Alberta’s Hotel was listed in The Negro Motorist Green Book beginning in 1954. Over the years, Route 66 travelers from across the United States, and other countries, stayed at Alberta’s Hotel.

Church Square South

Located just east of the Alberta’s Hotel site is Church Square South. It includes two historically African-American churches: Gibson Chapel and Pitts Chapel.

Gibson Chapel, on the corner of Tampa and Washington, was formed as the First Negro Cumberland Presbyterian Church in 1865 by a freed slave named Rev. Peter Lair, later spelled Lear, with help from a white minister. The frame building was constructed on the south side of the Jordan Creek at the foot of Washington Avenue. 

In 1891 a new brick church was built on the corner of Washington and Pine, now 536 East Tampa St. The church was renamed Gibson Chapel after the death of Rev. H. A. Gibson, who worked tirelessly to get the new structure erected. After the Easter lynching, many families sought shelter in the chapel’s basement while male church members guarded the building. After World War II, five members of the choir formed the singing group the Philarmonics, which went on to regional and national fame.

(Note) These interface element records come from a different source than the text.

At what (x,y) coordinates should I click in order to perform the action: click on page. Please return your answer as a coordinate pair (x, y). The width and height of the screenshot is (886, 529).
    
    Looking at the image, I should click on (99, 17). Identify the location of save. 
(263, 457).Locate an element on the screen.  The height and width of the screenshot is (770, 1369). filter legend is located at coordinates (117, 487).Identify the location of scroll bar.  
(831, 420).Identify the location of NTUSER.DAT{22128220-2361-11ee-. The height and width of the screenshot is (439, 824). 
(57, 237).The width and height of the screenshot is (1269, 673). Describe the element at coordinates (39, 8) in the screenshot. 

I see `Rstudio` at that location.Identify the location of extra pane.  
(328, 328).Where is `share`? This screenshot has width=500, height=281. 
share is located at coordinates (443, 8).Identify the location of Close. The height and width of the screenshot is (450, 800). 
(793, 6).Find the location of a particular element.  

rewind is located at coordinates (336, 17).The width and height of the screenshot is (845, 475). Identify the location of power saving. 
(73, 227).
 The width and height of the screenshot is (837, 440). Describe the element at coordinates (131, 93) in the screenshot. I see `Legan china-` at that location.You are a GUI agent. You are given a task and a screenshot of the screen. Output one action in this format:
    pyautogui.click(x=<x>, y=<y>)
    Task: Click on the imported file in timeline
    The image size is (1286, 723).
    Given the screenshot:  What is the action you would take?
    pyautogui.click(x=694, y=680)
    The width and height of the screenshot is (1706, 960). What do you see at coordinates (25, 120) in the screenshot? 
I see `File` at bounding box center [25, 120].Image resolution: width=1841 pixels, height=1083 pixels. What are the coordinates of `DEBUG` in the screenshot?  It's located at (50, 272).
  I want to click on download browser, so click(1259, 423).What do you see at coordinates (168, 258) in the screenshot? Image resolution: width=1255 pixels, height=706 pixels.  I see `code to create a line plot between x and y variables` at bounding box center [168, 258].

Pitts Chapel UMC was constructed in 1865 after an arsonist burned the log cabin church along Jordan Creek. Fleming McCullah donated the land for the church, which also housed the Freedmen’s Bureau School and later the public school for Black children.

Edgar Pitts was the pastor of the chapel three times after the Civil War, and when he died in 1889 the church was renamed in his honor. In 1911 the congregation built a new church structure on the corner of Benton and Pine, now Tampa.